Task item
After finding the line with "Task: Open Help for this dialog" in the data below, set down exactly each line through the one with "You are a computer-use agent. Image", inclusive, and stop there.

Provided entries
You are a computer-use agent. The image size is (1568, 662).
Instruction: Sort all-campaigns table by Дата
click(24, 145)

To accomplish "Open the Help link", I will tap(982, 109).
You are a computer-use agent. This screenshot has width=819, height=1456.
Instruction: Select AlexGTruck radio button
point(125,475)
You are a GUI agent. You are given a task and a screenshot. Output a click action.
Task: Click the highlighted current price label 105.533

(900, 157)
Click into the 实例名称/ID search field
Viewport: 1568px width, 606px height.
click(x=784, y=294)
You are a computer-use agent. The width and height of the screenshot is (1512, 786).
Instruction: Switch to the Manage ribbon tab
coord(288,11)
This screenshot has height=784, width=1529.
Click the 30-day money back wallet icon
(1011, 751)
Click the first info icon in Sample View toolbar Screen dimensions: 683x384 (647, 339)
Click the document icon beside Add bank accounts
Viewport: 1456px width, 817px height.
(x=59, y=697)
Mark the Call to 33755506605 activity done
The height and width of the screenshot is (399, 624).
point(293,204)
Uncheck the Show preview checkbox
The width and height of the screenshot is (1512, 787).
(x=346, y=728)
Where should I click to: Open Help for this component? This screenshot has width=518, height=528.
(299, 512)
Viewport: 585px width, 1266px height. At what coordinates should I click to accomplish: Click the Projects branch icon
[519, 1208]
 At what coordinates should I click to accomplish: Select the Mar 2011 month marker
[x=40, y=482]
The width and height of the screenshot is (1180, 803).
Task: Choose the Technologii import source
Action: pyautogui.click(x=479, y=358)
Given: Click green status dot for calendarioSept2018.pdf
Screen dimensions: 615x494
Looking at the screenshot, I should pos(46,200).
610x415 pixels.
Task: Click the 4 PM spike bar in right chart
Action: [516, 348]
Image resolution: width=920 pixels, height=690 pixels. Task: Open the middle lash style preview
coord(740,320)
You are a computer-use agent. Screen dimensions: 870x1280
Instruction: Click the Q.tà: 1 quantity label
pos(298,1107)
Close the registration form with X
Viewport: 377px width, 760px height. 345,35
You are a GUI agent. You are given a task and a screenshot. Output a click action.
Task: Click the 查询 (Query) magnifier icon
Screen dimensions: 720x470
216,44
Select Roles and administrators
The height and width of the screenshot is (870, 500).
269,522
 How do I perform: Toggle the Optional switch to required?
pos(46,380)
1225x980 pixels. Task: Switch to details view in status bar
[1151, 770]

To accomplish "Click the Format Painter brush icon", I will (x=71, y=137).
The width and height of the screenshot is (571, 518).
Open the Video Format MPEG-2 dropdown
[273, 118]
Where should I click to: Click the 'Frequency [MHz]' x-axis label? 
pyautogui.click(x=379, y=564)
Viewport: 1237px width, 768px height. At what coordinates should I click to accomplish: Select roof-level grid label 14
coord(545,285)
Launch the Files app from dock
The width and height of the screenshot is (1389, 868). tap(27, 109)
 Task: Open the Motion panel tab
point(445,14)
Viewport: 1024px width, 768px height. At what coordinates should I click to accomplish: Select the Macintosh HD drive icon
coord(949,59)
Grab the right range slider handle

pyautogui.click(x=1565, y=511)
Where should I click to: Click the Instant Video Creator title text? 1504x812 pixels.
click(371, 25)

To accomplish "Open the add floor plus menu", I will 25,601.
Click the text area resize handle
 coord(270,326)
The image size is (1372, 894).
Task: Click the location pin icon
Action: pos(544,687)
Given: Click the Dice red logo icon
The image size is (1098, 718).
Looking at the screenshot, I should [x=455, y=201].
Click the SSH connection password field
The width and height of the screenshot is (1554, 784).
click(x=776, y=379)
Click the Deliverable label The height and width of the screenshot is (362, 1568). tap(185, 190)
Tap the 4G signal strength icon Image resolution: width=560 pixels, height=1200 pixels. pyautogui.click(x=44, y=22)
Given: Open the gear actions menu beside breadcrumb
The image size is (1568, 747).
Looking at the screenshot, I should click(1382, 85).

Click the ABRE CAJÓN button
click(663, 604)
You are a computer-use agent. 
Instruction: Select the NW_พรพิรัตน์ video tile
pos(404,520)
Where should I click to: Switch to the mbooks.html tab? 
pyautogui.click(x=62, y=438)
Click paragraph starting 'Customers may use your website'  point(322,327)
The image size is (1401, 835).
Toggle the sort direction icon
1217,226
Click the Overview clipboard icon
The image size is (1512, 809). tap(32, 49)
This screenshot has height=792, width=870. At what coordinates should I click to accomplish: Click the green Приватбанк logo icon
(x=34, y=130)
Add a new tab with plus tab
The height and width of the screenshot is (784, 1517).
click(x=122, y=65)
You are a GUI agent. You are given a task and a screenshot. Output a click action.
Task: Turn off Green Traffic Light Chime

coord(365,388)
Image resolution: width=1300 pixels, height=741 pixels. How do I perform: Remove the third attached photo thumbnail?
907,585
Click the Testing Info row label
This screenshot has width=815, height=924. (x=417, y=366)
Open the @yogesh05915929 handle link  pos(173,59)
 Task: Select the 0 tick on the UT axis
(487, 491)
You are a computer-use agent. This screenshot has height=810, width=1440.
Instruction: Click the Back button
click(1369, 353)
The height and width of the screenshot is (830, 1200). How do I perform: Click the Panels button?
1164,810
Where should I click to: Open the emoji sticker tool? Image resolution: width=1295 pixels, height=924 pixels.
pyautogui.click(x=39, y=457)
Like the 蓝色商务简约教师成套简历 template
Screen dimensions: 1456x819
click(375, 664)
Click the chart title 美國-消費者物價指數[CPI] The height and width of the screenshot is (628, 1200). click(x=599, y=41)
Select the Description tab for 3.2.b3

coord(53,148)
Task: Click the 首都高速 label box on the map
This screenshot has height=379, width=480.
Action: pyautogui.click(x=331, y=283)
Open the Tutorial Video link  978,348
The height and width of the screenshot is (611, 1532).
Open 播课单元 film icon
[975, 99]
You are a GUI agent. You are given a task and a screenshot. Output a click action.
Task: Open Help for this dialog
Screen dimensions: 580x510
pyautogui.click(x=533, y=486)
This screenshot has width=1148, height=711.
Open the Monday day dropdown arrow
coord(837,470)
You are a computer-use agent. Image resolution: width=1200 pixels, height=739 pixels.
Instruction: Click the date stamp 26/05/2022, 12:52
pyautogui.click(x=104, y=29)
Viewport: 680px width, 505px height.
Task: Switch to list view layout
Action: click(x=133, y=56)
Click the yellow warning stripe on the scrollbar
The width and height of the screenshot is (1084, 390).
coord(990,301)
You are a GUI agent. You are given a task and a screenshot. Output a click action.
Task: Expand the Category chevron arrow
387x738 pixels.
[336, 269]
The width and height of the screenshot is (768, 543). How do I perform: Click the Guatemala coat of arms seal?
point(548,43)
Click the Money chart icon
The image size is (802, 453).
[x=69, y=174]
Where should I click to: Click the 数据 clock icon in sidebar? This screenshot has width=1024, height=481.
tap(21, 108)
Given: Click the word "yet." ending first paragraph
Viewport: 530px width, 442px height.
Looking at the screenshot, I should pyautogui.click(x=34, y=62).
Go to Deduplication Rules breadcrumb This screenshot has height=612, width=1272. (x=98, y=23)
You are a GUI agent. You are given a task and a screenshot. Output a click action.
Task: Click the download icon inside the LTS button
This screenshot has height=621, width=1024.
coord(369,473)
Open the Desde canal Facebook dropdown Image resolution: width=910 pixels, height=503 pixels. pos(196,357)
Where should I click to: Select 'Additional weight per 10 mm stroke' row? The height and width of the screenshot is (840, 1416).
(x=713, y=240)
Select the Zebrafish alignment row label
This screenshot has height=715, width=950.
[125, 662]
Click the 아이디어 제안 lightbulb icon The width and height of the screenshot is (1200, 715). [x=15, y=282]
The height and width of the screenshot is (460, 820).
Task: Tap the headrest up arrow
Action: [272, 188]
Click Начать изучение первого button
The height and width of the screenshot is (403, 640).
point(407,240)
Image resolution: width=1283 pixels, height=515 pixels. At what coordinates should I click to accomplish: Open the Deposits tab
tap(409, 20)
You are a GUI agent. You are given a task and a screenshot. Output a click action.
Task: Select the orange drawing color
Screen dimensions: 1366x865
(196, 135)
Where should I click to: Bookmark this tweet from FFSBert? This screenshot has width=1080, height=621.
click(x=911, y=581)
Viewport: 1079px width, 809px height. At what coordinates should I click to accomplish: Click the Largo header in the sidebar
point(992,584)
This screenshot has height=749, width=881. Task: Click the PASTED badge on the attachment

Reply
Task: Open Help for this dialog
Screen dimensions: 580x510
pyautogui.click(x=533, y=486)
This screenshot has width=1148, height=711.
Open the Monday day dropdown arrow
coord(837,470)
You are a computer-use agent. Image resolution: width=1200 pixels, height=739 pixels.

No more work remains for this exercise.